→ **Problem description**:
Reproduce only the lines of the material below that start at the line containing "Instruction: Click the green Atualizar button" and stop at the line containing "Click the red". Keep both end lines.
(Beginning of Given data)
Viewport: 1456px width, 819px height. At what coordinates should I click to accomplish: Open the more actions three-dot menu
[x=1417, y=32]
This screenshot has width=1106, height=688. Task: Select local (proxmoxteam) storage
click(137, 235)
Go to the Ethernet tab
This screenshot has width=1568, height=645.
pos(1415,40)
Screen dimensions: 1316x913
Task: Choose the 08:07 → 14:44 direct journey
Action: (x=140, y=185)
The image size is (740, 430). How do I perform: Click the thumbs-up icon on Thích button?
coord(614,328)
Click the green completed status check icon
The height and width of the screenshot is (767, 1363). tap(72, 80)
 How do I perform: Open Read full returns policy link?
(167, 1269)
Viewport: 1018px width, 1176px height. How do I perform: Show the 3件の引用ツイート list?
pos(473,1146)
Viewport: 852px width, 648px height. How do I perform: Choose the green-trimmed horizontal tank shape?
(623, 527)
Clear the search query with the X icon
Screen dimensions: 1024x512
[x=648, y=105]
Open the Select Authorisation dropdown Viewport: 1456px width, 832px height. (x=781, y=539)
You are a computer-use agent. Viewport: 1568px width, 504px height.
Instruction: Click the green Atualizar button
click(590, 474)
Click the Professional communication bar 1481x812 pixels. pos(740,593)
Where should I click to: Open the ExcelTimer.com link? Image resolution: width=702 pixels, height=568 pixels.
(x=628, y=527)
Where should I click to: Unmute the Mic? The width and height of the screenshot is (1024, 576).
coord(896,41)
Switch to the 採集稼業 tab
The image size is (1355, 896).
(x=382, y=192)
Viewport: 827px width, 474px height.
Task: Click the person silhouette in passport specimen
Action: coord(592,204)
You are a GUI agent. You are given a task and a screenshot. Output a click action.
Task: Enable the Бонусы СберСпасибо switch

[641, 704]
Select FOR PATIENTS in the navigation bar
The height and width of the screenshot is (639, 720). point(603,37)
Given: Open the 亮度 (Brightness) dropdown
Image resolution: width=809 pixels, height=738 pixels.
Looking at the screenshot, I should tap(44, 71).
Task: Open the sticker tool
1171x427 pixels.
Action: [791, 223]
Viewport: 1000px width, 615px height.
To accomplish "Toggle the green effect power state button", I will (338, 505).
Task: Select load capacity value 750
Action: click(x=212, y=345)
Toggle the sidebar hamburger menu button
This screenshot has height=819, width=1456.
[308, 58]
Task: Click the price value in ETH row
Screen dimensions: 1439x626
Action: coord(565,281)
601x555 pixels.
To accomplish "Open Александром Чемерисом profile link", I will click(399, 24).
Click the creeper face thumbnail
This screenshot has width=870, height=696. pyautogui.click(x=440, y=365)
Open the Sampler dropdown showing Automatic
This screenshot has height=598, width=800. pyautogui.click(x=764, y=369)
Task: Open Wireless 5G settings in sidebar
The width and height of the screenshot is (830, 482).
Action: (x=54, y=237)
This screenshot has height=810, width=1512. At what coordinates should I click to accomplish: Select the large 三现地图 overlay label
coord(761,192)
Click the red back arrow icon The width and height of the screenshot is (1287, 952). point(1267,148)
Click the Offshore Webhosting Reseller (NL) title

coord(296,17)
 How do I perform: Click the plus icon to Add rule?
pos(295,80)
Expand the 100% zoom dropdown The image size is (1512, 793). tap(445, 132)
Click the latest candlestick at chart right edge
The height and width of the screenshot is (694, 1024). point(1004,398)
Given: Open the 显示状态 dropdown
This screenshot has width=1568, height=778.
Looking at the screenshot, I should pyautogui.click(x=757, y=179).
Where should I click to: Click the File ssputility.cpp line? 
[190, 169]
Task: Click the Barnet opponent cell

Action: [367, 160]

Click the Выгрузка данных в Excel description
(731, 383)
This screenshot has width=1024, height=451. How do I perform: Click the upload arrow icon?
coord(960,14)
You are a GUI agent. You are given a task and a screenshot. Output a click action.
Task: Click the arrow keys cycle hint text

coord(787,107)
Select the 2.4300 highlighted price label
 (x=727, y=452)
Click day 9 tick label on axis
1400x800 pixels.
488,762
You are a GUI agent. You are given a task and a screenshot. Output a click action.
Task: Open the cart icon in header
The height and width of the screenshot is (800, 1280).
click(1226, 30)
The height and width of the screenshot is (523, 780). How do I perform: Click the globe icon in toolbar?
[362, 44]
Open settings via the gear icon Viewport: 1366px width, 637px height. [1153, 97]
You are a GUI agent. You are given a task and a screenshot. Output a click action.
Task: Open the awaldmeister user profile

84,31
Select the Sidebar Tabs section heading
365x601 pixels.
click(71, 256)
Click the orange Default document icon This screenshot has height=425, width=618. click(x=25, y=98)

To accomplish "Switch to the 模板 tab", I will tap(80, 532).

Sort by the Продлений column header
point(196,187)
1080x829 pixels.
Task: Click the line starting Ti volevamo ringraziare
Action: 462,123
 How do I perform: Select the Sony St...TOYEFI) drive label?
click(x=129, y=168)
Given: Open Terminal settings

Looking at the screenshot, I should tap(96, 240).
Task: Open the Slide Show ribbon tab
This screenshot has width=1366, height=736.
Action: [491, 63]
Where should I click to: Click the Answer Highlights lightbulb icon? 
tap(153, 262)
(End of Given data)
→ **Task solution**:
Instruction: Click the green Atualizar button
click(590, 474)
Click the Professional communication bar 1481x812 pixels. pos(740,593)
Where should I click to: Open the ExcelTimer.com link? Image resolution: width=702 pixels, height=568 pixels.
(x=628, y=527)
Where should I click to: Unmute the Mic? The width and height of the screenshot is (1024, 576).
coord(896,41)
Switch to the 採集稼業 tab
The image size is (1355, 896).
(x=382, y=192)
Viewport: 827px width, 474px height.
Task: Click the person silhouette in passport specimen
Action: coord(592,204)
You are a GUI agent. You are given a task and a screenshot. Output a click action.
Task: Enable the Бонусы СберСпасибо switch

[641, 704]
Select FOR PATIENTS in the navigation bar
The height and width of the screenshot is (639, 720). point(603,37)
Given: Open the 亮度 (Brightness) dropdown
Image resolution: width=809 pixels, height=738 pixels.
Looking at the screenshot, I should tap(44, 71).
Task: Open the sticker tool
1171x427 pixels.
Action: [791, 223]
Viewport: 1000px width, 615px height.
To accomplish "Toggle the green effect power state button", I will (338, 505).
Task: Select load capacity value 750
Action: click(x=212, y=345)
Toggle the sidebar hamburger menu button
This screenshot has height=819, width=1456.
[308, 58]
Task: Click the price value in ETH row
Screen dimensions: 1439x626
Action: coord(565,281)
601x555 pixels.
To accomplish "Open Александром Чемерисом profile link", I will click(399, 24).
Click the creeper face thumbnail
This screenshot has width=870, height=696. pyautogui.click(x=440, y=365)
Open the Sampler dropdown showing Automatic
This screenshot has height=598, width=800. pyautogui.click(x=764, y=369)
Task: Open Wireless 5G settings in sidebar
The width and height of the screenshot is (830, 482).
Action: (x=54, y=237)
This screenshot has height=810, width=1512. At what coordinates should I click to accomplish: Select the large 三现地图 overlay label
coord(761,192)
Click the red back arrow icon The width and height of the screenshot is (1287, 952). point(1267,148)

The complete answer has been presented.